По вечерам только избранные допускались в "кают-компанию" - в кабинет Волошина, а мы, остальные, гуляли вдоль пустынного моря до дачи Юнге и обратно, некоторые купались в море под звездами. Коктебель тогда не был модным курортом, о нем мало знали, и если не считать коренных жителей болгарской деревни, то его обитателями были только семья Волошина и ее летние гости, а также приезжавшие на дачу Юнге. Однажды пришел с этой дачи В. В. Вересаев, маленький, в белой бухгалтерской кепке, в парусиновой толстовке. Чувствовалось по выражению его умных усталых глаз, что ему не нравятся люди, гостившие у Волошина. Я тогда подумал, что мало общего у автора "Записок врача", повестей о том, как народничество уступало свои позиции социал-демократическому марксизму, - с Волошиным, эстетом, парижанином, "христианским коммунистом", как он сам себя называл. Но, видимо, Вересаев скучал в малолюдном "безрадостном" Коктебеле, вот и решил навестить соседа. Впрочем, может быть, их сближала любовь к античности, знание древнегреческого, - ведь Вересаев переводил "Илиаду" и послегомеровских лириков.

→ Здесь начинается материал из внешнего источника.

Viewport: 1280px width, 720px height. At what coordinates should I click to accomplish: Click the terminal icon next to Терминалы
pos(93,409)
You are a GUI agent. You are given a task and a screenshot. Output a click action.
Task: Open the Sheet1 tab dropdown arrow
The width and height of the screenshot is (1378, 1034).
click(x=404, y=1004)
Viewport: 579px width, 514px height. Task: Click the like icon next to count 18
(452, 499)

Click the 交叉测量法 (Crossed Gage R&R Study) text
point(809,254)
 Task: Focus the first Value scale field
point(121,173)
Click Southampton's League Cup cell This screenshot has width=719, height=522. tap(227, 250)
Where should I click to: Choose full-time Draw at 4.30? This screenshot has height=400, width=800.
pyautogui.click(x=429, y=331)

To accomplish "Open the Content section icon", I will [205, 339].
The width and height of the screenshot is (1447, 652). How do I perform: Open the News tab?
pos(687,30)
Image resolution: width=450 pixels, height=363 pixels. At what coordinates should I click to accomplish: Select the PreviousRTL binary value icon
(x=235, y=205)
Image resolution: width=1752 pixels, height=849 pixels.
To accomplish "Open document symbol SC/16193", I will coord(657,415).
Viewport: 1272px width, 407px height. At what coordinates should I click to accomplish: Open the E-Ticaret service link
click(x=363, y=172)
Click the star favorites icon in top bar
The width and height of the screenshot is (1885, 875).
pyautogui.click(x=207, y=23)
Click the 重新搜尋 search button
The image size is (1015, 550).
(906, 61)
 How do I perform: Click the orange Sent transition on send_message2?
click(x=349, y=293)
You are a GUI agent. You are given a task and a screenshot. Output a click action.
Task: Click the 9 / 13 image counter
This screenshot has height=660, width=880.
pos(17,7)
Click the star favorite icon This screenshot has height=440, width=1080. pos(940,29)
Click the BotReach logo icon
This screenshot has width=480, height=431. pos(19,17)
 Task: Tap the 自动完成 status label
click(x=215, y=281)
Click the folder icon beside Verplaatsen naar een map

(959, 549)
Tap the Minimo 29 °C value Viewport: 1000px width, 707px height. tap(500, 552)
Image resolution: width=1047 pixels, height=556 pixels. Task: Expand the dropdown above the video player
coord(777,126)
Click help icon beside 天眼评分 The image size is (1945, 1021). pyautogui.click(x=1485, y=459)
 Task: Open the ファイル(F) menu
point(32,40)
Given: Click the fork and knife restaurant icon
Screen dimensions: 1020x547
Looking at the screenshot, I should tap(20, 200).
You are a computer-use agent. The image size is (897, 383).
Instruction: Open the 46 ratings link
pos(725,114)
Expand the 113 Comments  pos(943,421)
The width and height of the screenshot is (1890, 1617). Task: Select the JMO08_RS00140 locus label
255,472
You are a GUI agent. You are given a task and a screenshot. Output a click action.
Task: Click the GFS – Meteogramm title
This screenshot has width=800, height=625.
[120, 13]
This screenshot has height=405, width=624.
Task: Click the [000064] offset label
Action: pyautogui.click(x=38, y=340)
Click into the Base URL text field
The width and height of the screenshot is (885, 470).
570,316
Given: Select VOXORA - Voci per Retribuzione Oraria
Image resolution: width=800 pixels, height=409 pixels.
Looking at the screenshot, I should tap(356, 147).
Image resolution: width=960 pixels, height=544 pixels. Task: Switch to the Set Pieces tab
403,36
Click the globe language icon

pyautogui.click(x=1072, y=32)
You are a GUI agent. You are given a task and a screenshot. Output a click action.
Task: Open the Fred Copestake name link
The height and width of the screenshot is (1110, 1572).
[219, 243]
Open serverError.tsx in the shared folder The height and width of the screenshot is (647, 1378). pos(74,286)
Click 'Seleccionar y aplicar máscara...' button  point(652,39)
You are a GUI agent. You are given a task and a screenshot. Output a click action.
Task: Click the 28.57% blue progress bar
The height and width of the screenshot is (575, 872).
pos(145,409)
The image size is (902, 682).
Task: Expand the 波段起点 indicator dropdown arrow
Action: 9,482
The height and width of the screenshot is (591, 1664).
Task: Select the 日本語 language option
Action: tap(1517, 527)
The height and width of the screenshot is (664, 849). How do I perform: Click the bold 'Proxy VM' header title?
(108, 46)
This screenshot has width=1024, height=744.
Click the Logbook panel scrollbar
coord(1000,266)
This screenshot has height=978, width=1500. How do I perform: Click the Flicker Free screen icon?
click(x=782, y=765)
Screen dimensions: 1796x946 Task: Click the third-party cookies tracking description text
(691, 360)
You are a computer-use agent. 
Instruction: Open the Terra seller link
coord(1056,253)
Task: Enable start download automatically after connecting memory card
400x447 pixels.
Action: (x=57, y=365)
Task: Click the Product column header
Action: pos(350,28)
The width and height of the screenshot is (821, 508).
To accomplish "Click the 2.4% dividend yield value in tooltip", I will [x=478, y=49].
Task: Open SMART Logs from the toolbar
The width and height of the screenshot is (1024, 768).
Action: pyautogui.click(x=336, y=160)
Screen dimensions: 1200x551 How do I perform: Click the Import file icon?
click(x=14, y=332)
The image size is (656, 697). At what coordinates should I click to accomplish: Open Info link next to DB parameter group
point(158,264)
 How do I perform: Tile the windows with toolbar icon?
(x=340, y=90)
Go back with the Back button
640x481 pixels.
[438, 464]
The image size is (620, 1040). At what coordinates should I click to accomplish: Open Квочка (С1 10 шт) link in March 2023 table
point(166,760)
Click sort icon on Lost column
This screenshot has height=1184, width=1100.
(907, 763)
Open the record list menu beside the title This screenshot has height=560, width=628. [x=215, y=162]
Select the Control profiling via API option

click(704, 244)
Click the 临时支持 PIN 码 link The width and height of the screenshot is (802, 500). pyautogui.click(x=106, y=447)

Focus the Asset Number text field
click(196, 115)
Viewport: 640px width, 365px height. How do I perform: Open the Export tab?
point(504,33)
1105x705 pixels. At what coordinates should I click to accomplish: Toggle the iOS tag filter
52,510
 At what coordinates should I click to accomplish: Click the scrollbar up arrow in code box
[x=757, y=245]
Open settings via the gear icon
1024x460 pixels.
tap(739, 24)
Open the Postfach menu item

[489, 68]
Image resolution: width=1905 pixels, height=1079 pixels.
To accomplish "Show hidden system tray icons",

Там, где теперь лодочная станция, стояла будка, ее владелец - не то грек, не то караим - жарил по вечерам шашлыки, варил кофе, торговал невероятно дешевым вином598

И вот в один из вечеров Лада Руст - жена Марка Тарловского - сказала мне, что будут выбирать короля и принца поэзии. Еще она мне сказала, что королем принято избирать Волошина. Как это получалось, я до сих пор не знаю. Число претендентов было ограничено: Волошин, Шенгели, Тарловский и, кажется, Звягинцева. Билетики опускались в "амфору", как объяснил руководивший выборами профессор Десницкий. Я опустил два билетика в короли выдвигал Волошина, в принцы - Шенгели. Результаты голосования: король - Волошин, принц - Тарловский.

Шенгели не сумел и не хотел скрыть обиду, ушел с Ниной Леонтьевной. Никто ему не посочувствовал, пили отузское вино. Король поэзии читал стихи, то повышая голос до женского, то понижая и громокипя, как Зевс:

И скуден, и неукрашен

Мой древний град

В венце генуэзских башен,

В тени аркад...599

А дальше:

Суда бороздили воды

И борт (пауза) о борт

Заржавленные пароходы (женски-высоко)

Врывались в порт...

И еще строфа, кажется, такая:

Выламывали ворота

И (пауза) у ворот

Расстреливали кого-то

В проклятый год600.

...Через два года после незабвенного Коктебеля я пришел на Малый Ржевский к Шенгели. Он, всегда смуглый, был темен, черен. Нина Леонтьевна плакала. "Умер Волошин, ушел Макс", - вздрагивающим голосом сказал Шенгели.